Could you set down exactly the lines of the data below, starting at the one that holds "Expand the 右侧交易主图 indicator dropdown" and ending at the one that holds "Open the System", both included, and only those?

================

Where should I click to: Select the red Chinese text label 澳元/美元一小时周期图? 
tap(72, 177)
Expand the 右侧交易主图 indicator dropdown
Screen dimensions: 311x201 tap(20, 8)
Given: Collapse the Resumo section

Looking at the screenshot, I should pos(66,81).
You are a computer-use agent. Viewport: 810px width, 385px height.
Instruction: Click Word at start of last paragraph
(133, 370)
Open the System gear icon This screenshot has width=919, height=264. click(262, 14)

================

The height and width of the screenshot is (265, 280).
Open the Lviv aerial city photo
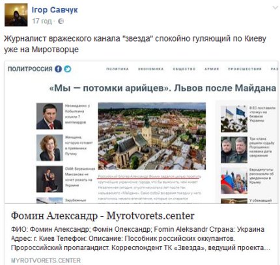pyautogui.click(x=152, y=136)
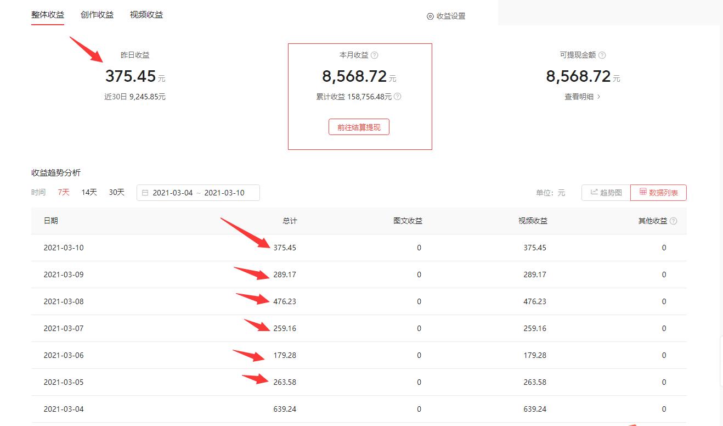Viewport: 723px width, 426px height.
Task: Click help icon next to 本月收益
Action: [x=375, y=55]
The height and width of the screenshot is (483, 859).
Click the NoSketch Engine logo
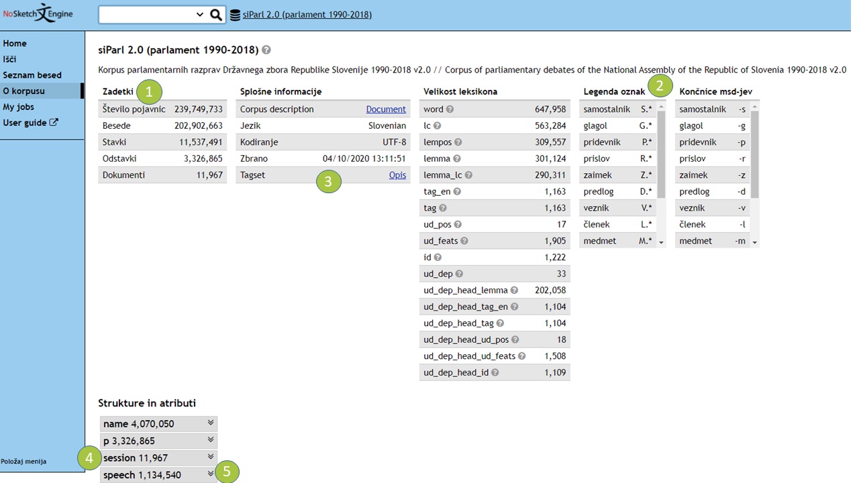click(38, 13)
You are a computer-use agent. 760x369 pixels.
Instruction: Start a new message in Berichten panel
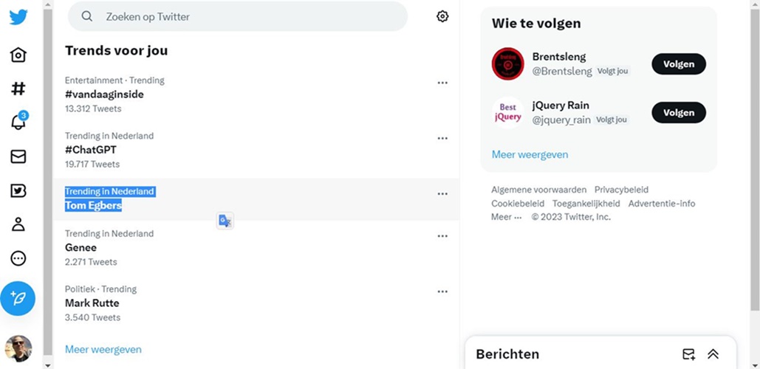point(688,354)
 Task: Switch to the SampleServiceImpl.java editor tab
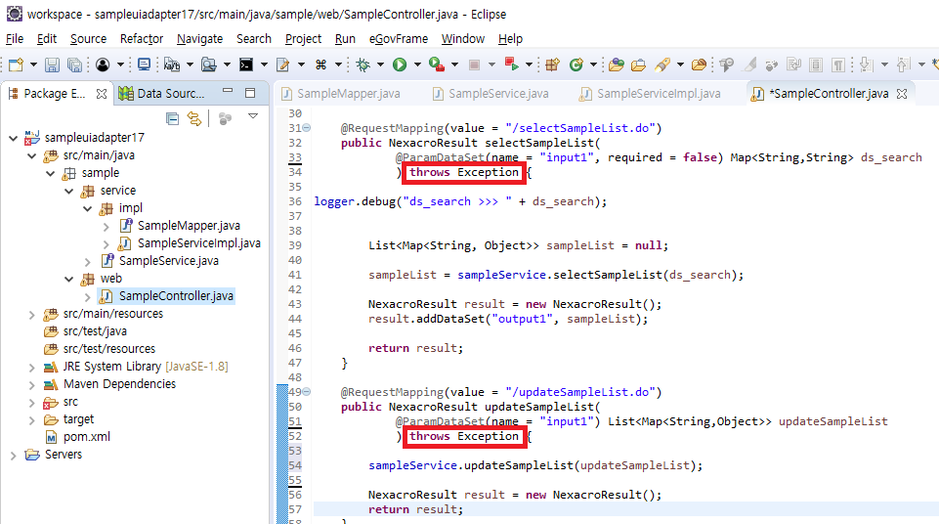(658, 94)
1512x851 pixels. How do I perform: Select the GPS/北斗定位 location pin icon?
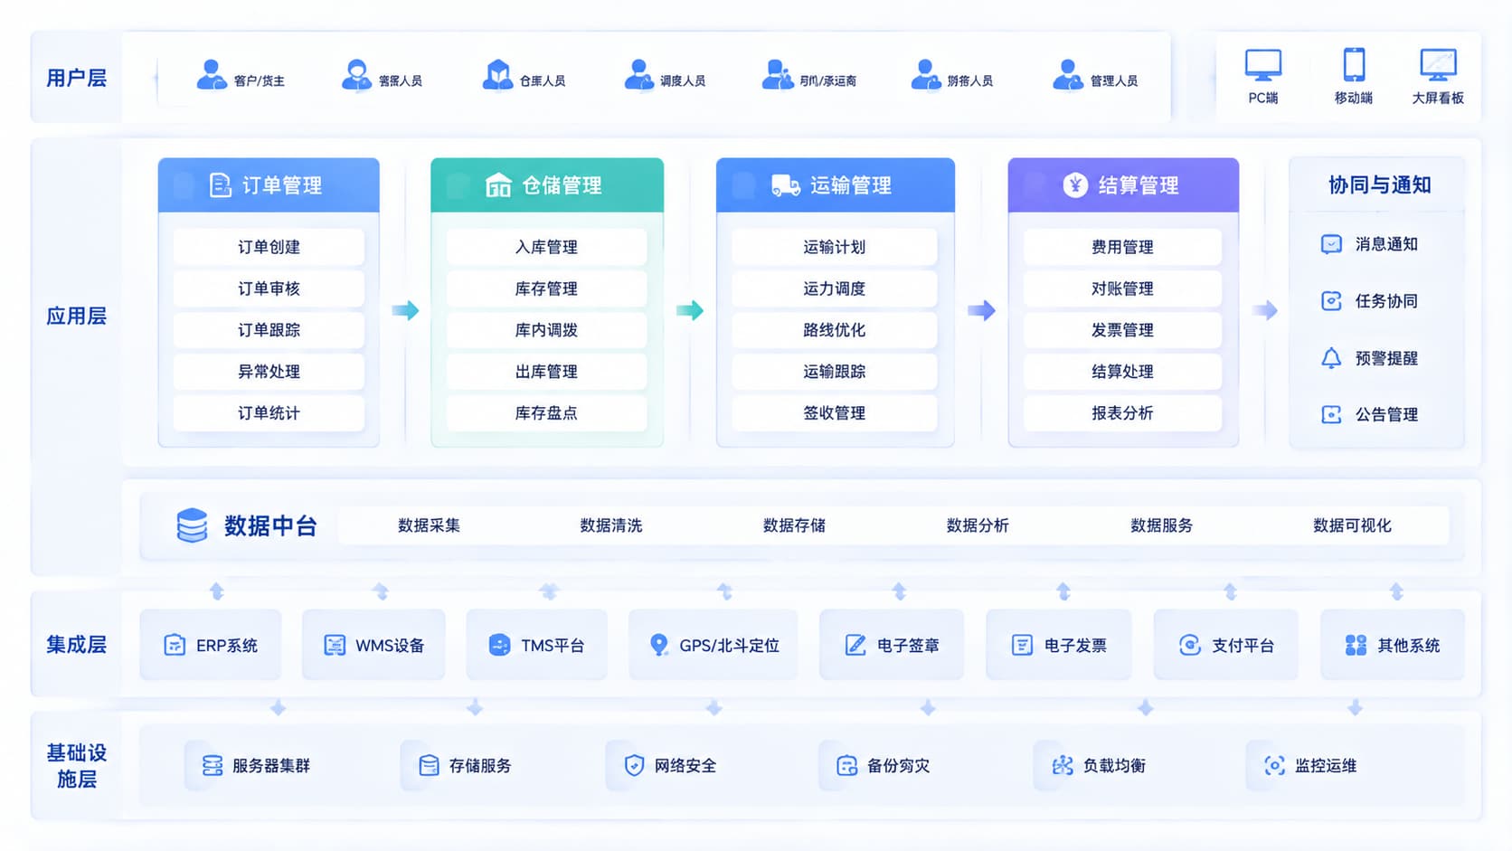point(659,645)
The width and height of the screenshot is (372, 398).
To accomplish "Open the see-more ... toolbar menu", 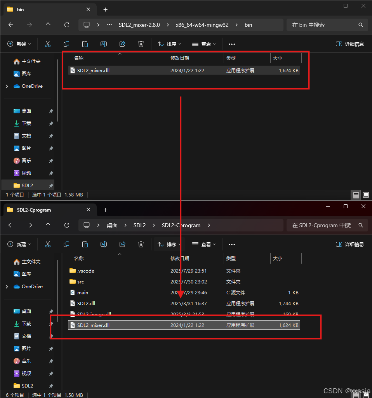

================

## SOLUTION FOR THIS PROBLEM
Expand the 右侧交易主图 indicator dropdown
Screen dimensions: 311x201 tap(20, 8)
Given: Collapse the Resumo section

Looking at the screenshot, I should pos(66,81).
You are a computer-use agent. Viewport: 810px width, 385px height.
Instruction: Click Word at start of last paragraph
(133, 370)
Open the System gear icon This screenshot has width=919, height=264. click(262, 14)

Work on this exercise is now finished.